Admitimos que a ligação do homem com uma imagem na qual ele busque uma identificação
devocional, considerando-a mediadora entre si e o divinal, torna-se, identitária. Nessa relação,
o devoto, ora manifesta, ora oculta toda sorte de vícios inconfessáveis, que permeiam a pátria,
a família, religião, os desejos e preconceitos.
Também concordamos com essa autora quando nos diz que “Assim como se viu com
referência à Virgem Maria, a necessidade de parecer bem pelo enfeite existe, o que muda é o
plano em que este se insere”, seja espiritual, seja material (BONFIM, 2002: 42-43).

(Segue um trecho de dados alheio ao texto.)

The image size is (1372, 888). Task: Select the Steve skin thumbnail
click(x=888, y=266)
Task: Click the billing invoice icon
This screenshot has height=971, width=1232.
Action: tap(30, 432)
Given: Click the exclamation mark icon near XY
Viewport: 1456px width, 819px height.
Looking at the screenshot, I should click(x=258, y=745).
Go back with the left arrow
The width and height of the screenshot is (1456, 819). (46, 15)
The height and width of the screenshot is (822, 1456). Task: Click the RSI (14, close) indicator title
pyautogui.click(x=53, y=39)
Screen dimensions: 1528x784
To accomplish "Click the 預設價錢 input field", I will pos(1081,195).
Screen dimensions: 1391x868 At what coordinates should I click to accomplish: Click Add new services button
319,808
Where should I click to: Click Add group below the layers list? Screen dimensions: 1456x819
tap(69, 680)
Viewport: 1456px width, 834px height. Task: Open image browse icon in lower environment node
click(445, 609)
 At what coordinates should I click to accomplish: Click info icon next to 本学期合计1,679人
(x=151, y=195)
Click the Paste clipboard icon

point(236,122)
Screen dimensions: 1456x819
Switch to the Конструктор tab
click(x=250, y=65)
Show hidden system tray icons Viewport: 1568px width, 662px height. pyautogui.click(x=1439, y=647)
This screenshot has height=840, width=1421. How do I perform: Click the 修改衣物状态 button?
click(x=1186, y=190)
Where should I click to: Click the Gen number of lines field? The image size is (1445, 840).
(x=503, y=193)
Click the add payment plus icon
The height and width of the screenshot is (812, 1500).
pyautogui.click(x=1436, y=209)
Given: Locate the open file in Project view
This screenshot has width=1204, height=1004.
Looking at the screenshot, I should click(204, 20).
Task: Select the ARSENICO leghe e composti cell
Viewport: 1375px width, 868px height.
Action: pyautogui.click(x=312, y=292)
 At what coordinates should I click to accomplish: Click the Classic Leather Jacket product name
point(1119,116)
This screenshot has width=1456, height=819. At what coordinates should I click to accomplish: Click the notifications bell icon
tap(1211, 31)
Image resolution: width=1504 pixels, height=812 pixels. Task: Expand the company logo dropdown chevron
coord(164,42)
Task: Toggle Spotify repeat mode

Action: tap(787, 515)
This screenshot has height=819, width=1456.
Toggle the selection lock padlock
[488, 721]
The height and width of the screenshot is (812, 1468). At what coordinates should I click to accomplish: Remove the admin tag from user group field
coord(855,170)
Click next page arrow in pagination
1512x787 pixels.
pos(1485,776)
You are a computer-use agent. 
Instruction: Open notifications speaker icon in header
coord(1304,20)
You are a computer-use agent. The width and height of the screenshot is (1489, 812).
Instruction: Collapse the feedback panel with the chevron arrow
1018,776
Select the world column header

Desse modo, as identidades podem ser comunicadas pelo vestuário, seguindo padrões
estéticos do vestir. Logo, tipos de tecidos e propriedades da veste que comunicam a
identidade podem ser alterados a partir de transformações econômicas, estéticas, e como
ressaltamos aqui, políticas.
CONSIDERAÇÕES FINAIS
Essa discussão nos permite entender a contribuição das imagens sacras, neste trabalho, mais
precisamente, de suas vestimentas, para se pensar no mundo e nos seus modos de organização
social. Assim, refletimos os modos de funcionamento das imagens. O vestuário como símbolo
de poder da Igreja e do Estado medeia essa articulação religiosa, política e social, aplainando
conflitos e acomodando as contradições nessa busca pelo estabelecimento de uma nação.